§ About this task: Print every record below exactly as it stands, but leave out the pictures.

§ Records for processing:

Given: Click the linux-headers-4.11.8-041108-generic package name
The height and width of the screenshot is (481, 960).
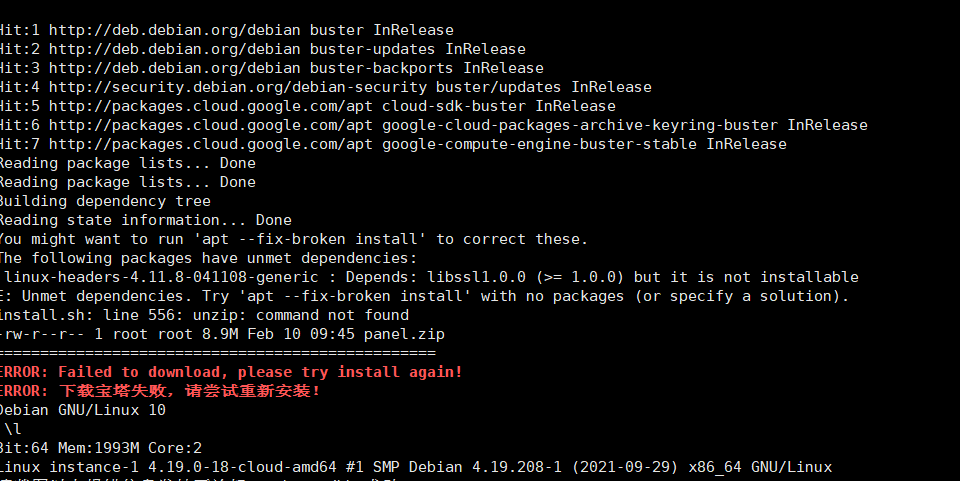Looking at the screenshot, I should click(x=162, y=277).
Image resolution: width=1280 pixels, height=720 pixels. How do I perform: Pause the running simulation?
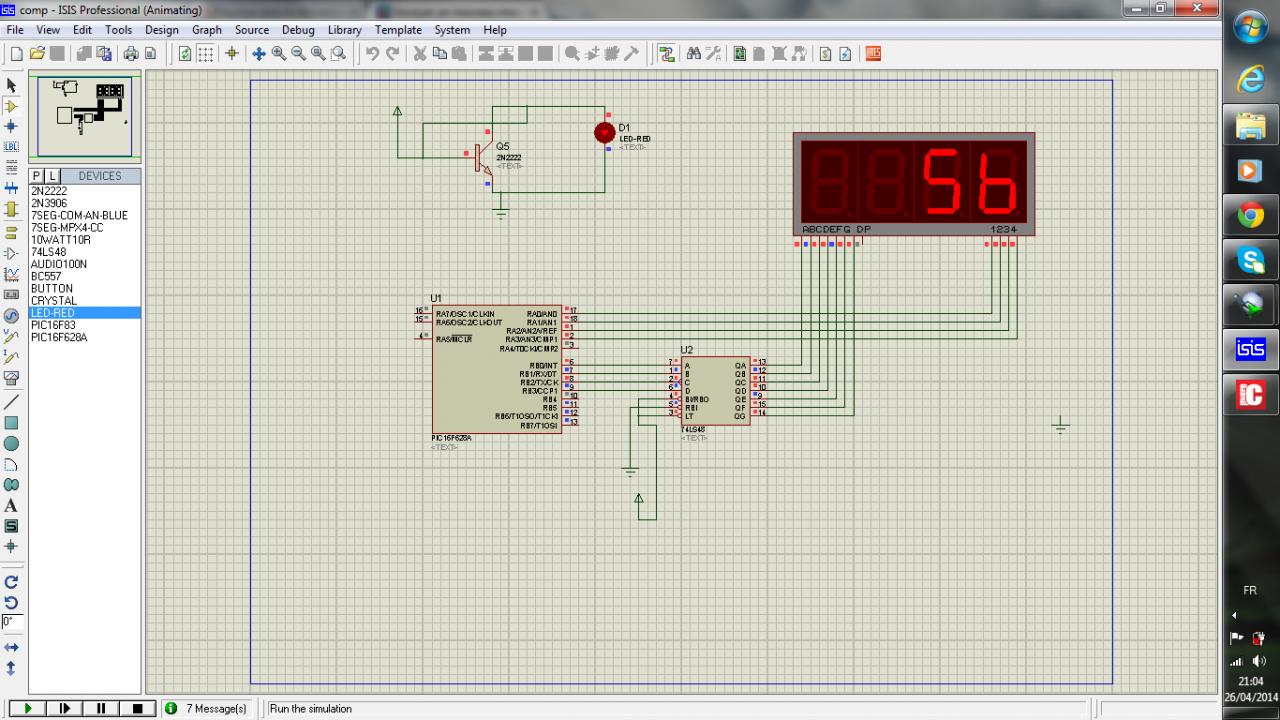click(101, 708)
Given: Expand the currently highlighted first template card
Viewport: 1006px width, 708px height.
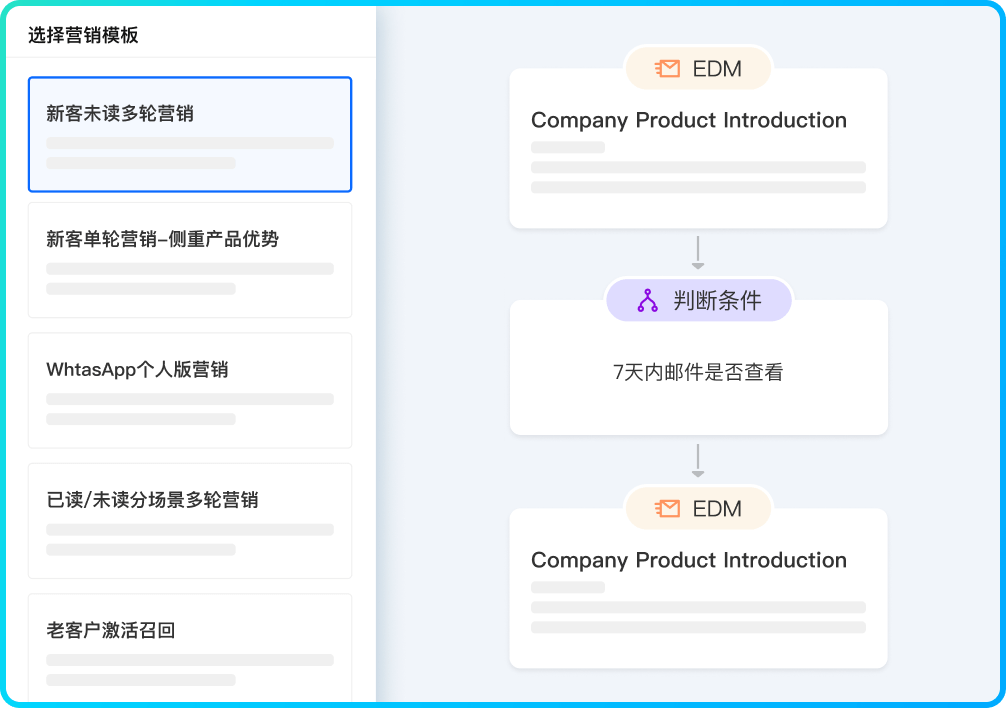Looking at the screenshot, I should (x=190, y=133).
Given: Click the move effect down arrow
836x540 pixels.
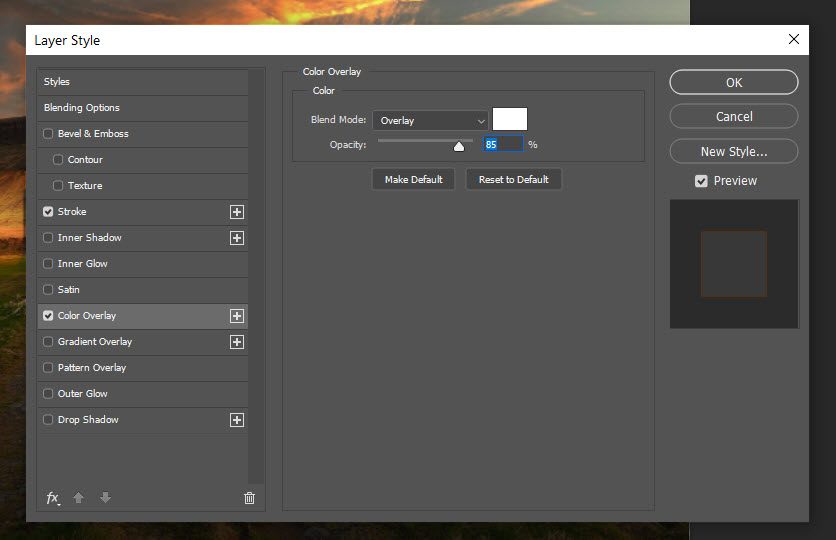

§ Reply to the task:
Given: Click the linux-headers-4.11.8-041108-generic package name
The height and width of the screenshot is (481, 960).
Looking at the screenshot, I should click(x=162, y=277).
Image resolution: width=1280 pixels, height=720 pixels. How do I perform: Pause the running simulation?
click(101, 708)
Given: Expand the currently highlighted first template card
Viewport: 1006px width, 708px height.
Looking at the screenshot, I should (x=190, y=133).
Given: Click the move effect down arrow
836x540 pixels.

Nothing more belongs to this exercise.